Sans date de fin précise, contrairement à un contrat à durée déterminée (CDD), le CDI de projet a vocation à s’arrêter au terme de la mission pour laquelle le salarié est engagé. Ce qui n’est pas le cas d’un CDI classique, prévu généralement pour durer. Il ne prévoit aucune durée de travail précise, mais comporte une clause de rupture prédéterminée : la fin du projet sur lequel le salarié a travaillé, développe Le Monde

« C’est courant dans le monde du BTP, explique Paul-Henri Antonmattei, professeur à l’université Montpellier-I au quotidien. Lorsque le chantier s’achève, l’employeur doit tout d’abord rechercher à reclasser le salarié signataire d’un tel contrat ; s’il n’y parvient pas, la relation de travail est rompue. » C’est donc la fin du chantier qui constitue la cause du licenciement. Le salarié est ensuite licencié pour motif personnel. Le secteur de l’informatique et du numérique, qui repose énormément sur les projets, est particulièrement intéressé par ce type de contrat, précise Europe 1.

Pourquoi est-il utilisé ?

A travers le CDI de projet, l’employeur peut ajuster la durée effective du contrat à ses besoins. Dans le secteur du bâtiment, il permet de s’adapter aux éventuels contretemps (retard de livraison, aléas climatiques…). « Il (l’employeur) y recourt lorsqu’il n’a pas le personnel suffisant en interne pour mener à bien un chantier. C’est un outil auquel les entreprises sont très attachées. Les PME comme les grands groupes l’utilisent de façon assez importante », explique-t-on à la direction des affaires sociales de la Fédération nationale des travaux publics (FNTP), à l’AFP.

A travers ce contrat, l’employeur limite aussi les risques de contentieux aux prud’hommes. Puisque le motif de licenciement (la fin de la mission) est inscrit dès le départ, « les risques de se voir infliger des dommages et intérêts pour licenciement sans cause réelle et sérieuse sont atténués », détaille Le Figaro. Le licenciement doit toutefois impérativement intervenir à la fin effective du chantier. L’employeur ne peut pas licencier un salarié, même si sa mission est terminée, dès lors que d’autres continuent de travailler sur le chantier.

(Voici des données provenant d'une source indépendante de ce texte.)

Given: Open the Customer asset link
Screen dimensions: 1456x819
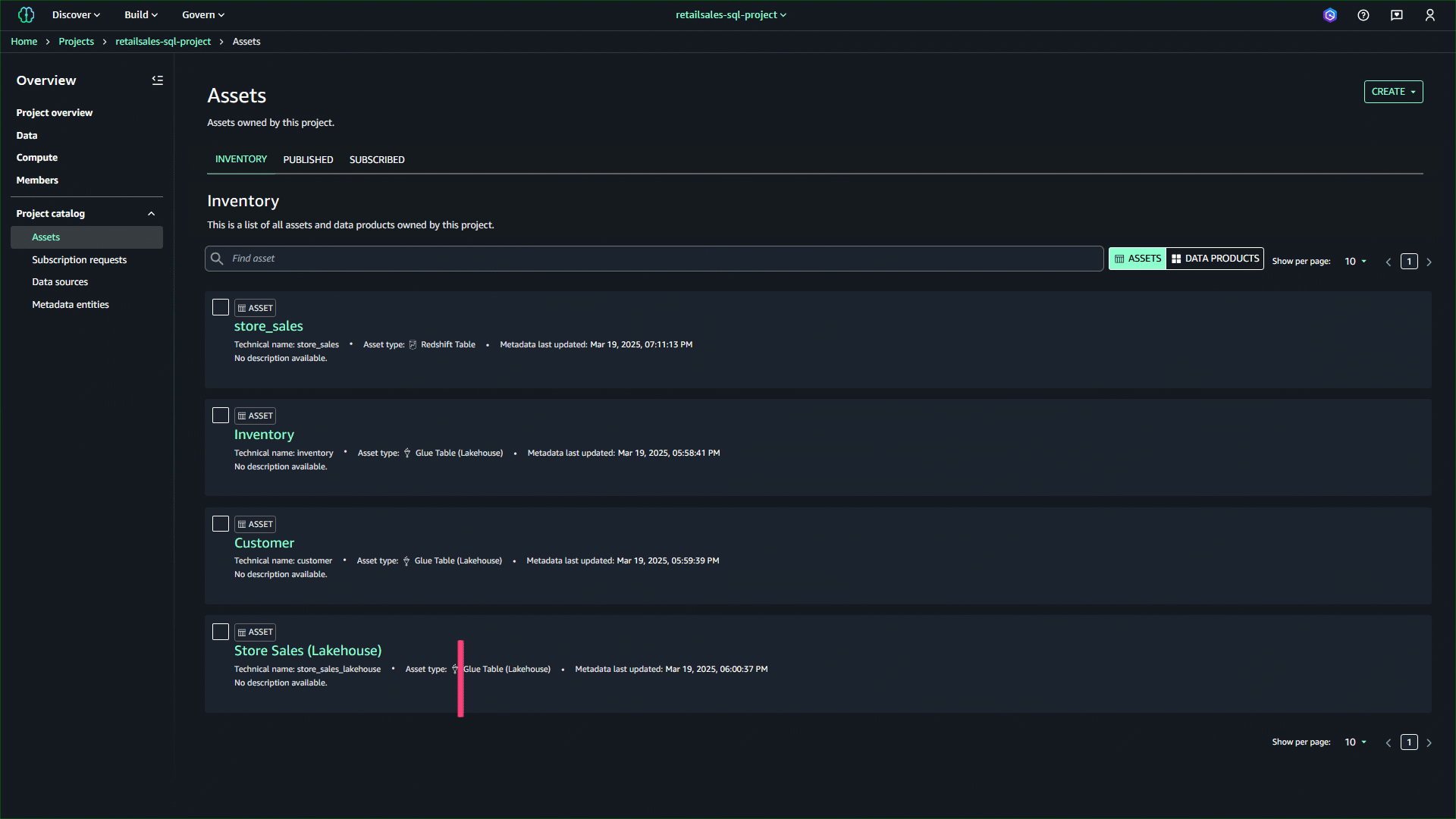Looking at the screenshot, I should (x=264, y=543).
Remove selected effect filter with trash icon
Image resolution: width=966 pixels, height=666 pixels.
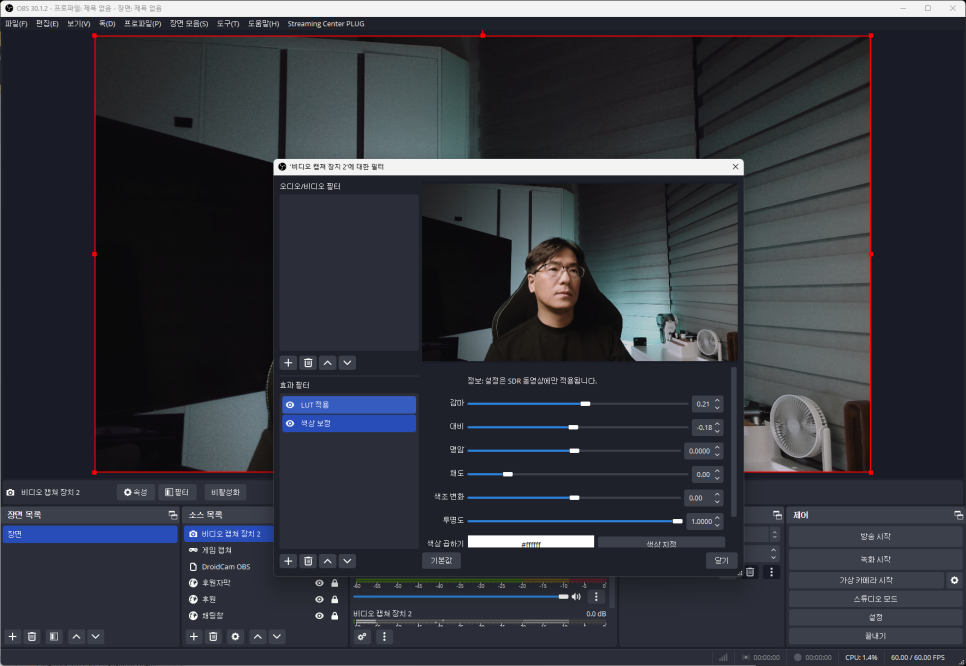(308, 561)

Concernant le salarié, si la loi ne prévoit rien, la convention collective du bâtiment a mis en place des dispositions en sa faveur. L’employeur a l’obligation de chercher à le recaser sur un autre chantier. Si le salarié est licencié, il bénéficie pendant un an d’une priorité pour être réembauché.

Qu’en pensent les partenaires sociaux ?

L’extension du CDI de projet à d’autres secteurs que le bâtiment est une revendication de longue date du patronat. Au printemps 2000, le Medef avait déjà proposé un « contrat de projet » ou de « mission » libéré des 18 mois maximum que permet le CDD, pour le « lancement d’un produit, le démarrage d’une nouvelle activité ou l’implantation d’une nouvelle unité », décrit Libération.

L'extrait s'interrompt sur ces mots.